Ubiquiti Inc. ranks in an above-average position in its peer group, with profitability as the main structural strength, while stability is less supportive than the other dimensions. The market setup has weakened, with clear trend damage and relative performance under pressure.
Peer-relative scores, weakest to strongest
Ubiquiti Inc. develops and sells networking technology, focusing on enterprise and service provider markets.
The market prices UI on the enterprise cycle, not on structural quality. Despite an operating margin of 30.7%, well above the peer median and in the sector’s top quartile, the market prices every shift in enterprise demand into the stock: UI’s 49.8% one-year volatility (top decile, much higher than peers) shows that even minor changes in sentiment are quickly reflected in outsized price swings, as investors treat the stock as highly cyclical. UI stands out with its enterprise networking focus and dividend policy, but valuation tracks enterprise sentiment rather than the company’s steady profitability. A weak enterprise quarter is enough to trigger a sharp rerating.
Break down UI's position across all dimensions with the full interactive tool.
This analysis is rule-based and descriptive. Peer-relative scores are derived from functional peer group comparisons using publicly available financial data. Scores reflect structural positioning only and do not constitute investment advice, a buy or sell recommendation, or a forecast of future performance. AssetNext peer scores are recalculated periodically as new data becomes available.
AssetNext scores reflect each company's structural position within its functional peer group — not a ranking against all stocks simultaneously. Peers are identified by similarity across eight financial dimensions, including revenue growth trajectory, margin structure, capital intensity, and earnings stability. A score of 75 means the company ranks in the top quartile within its own peer group, not the entire market.

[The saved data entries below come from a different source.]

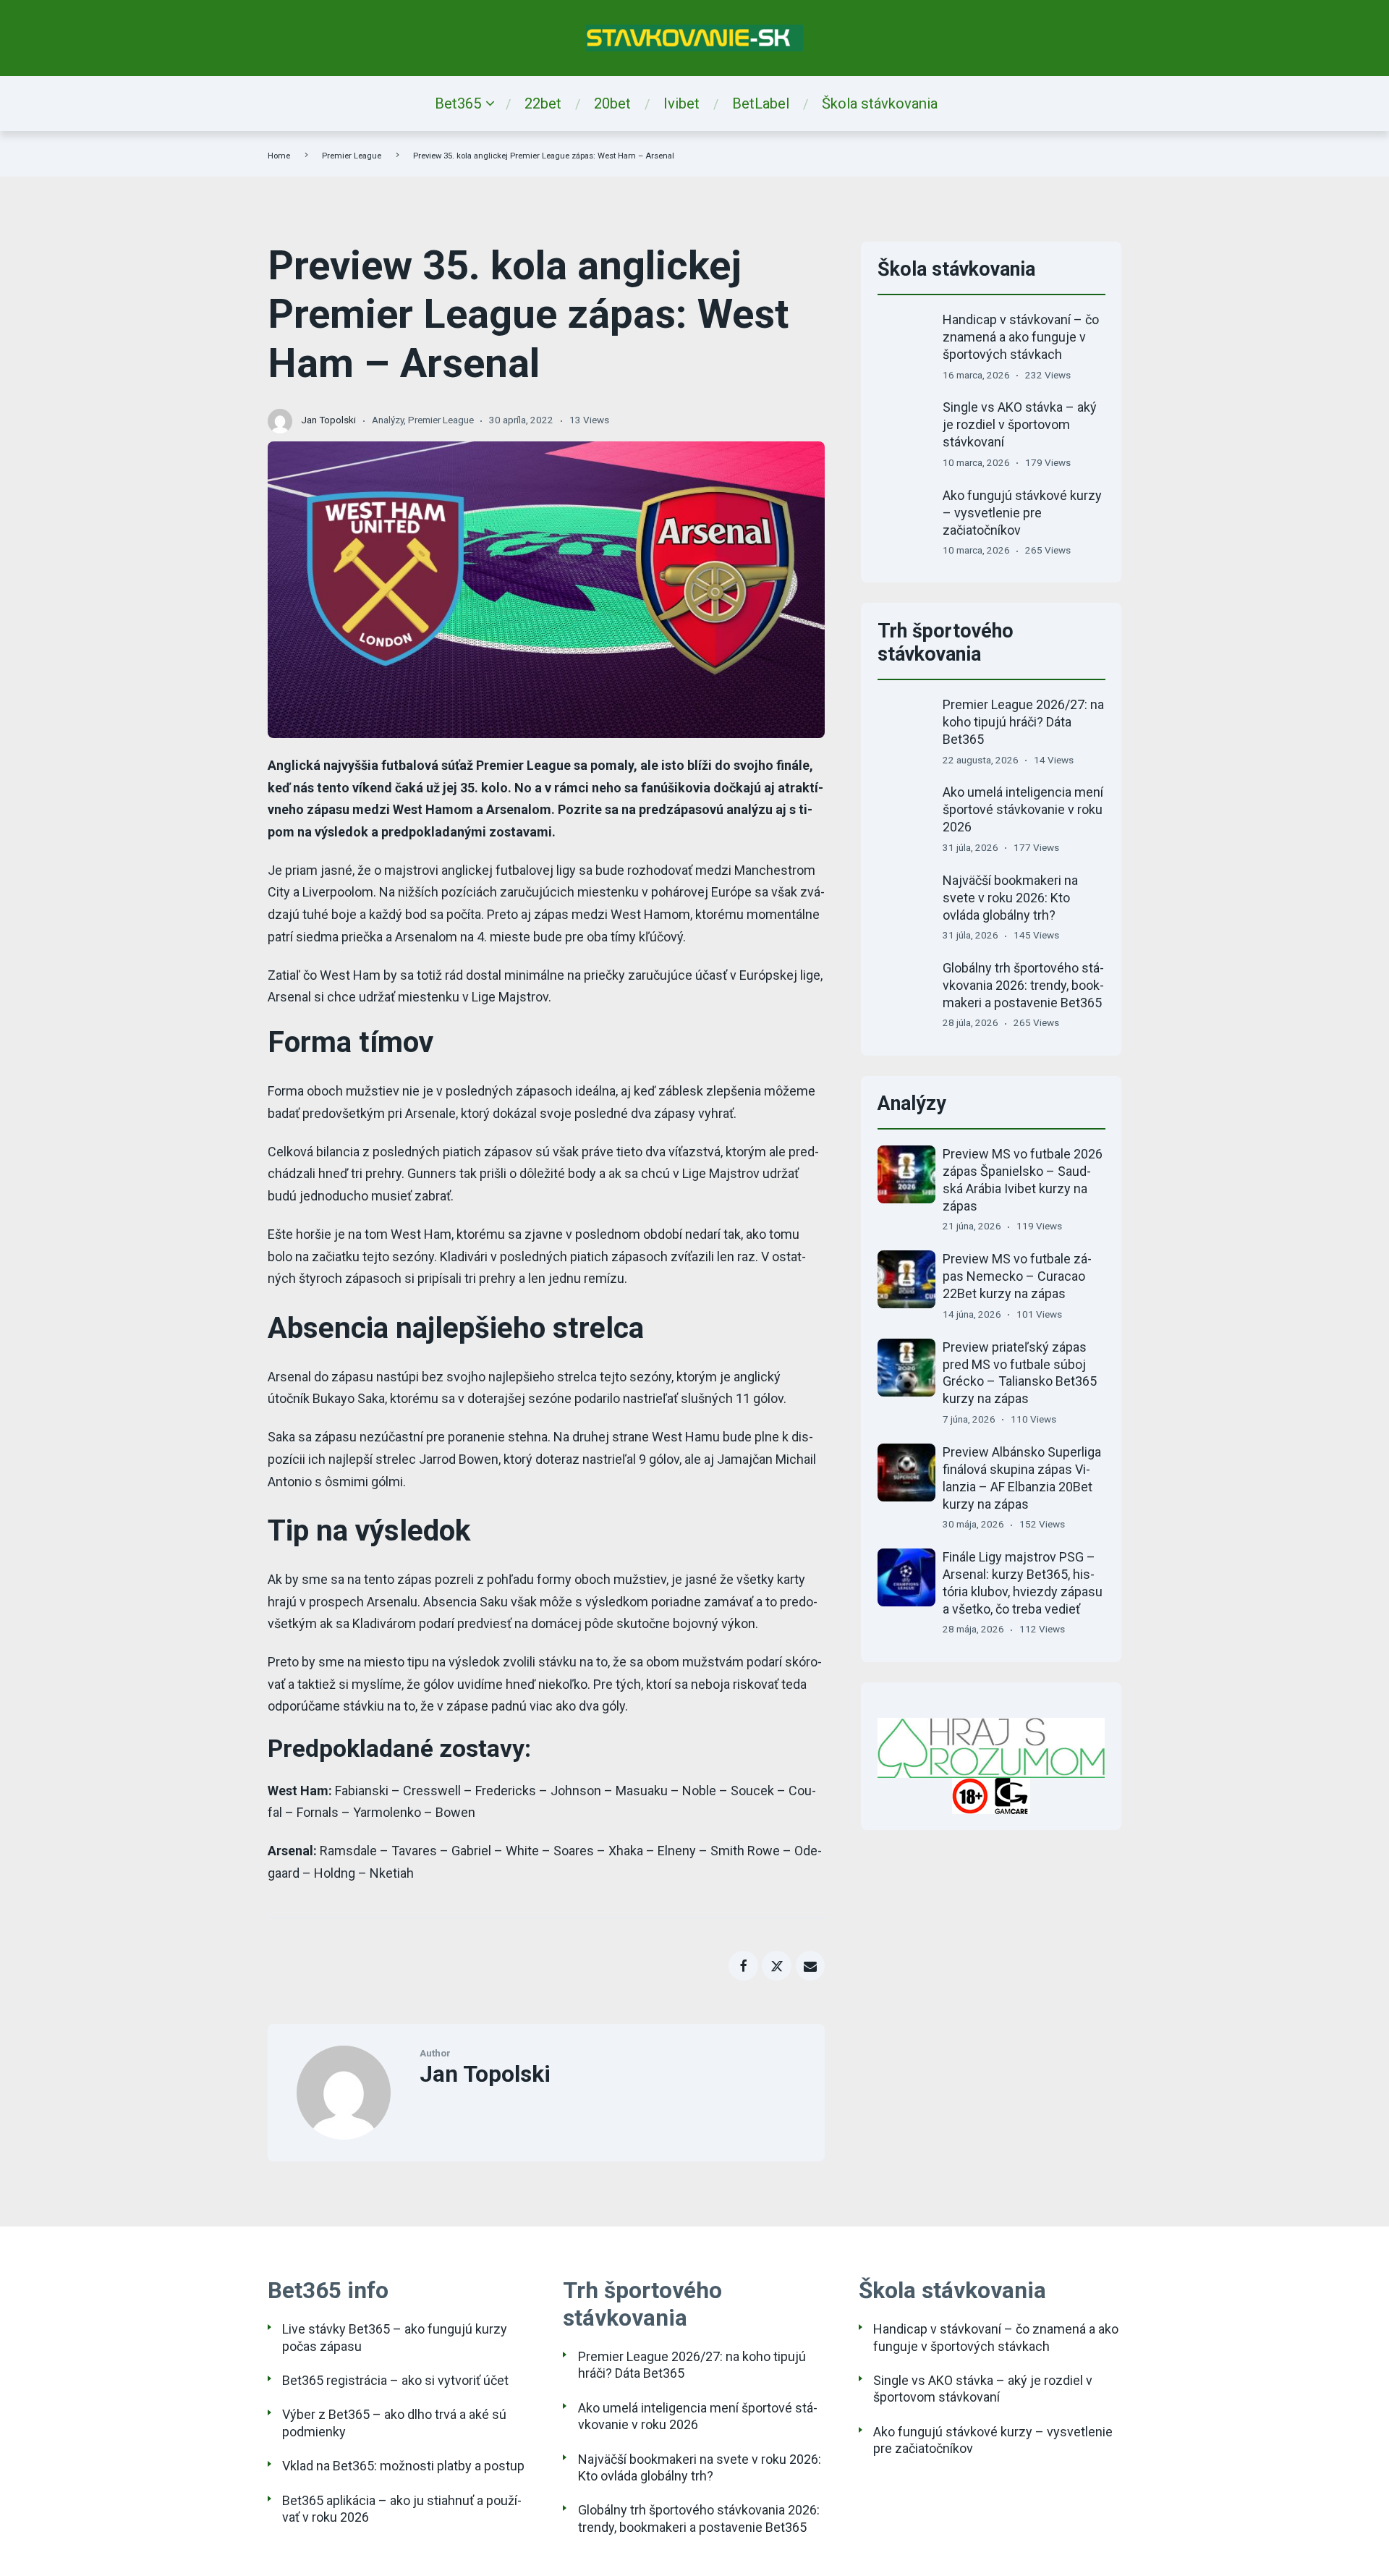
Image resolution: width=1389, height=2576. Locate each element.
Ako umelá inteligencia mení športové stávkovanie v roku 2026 (1023, 809)
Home (279, 156)
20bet (612, 103)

Four dimension scores drive the overall peer score: Growth (revenue trajectory and expansion dynamics), Quality (margin structure and capital efficiency), Valuation (peer-relative pricing on standard multiples), and Stability (earnings consistency and financial predictability). Each dimension is scored 0–100 relative to the peer group, then combined into an overall peer score using equal weighting.
Because scores are peer-relative, the same company can have slightly different scores in different index universes. On comparison pages, both companies are shown within their shared peer universe wherever possible — so the scores are directly comparable. The peer basis is stated on each score card.
Scores are recalculated periodically as underlying financial data is updated. All analysis is descriptive and rule-based — AssetNext describes structural realities and never issues buy, sell or hold recommendations.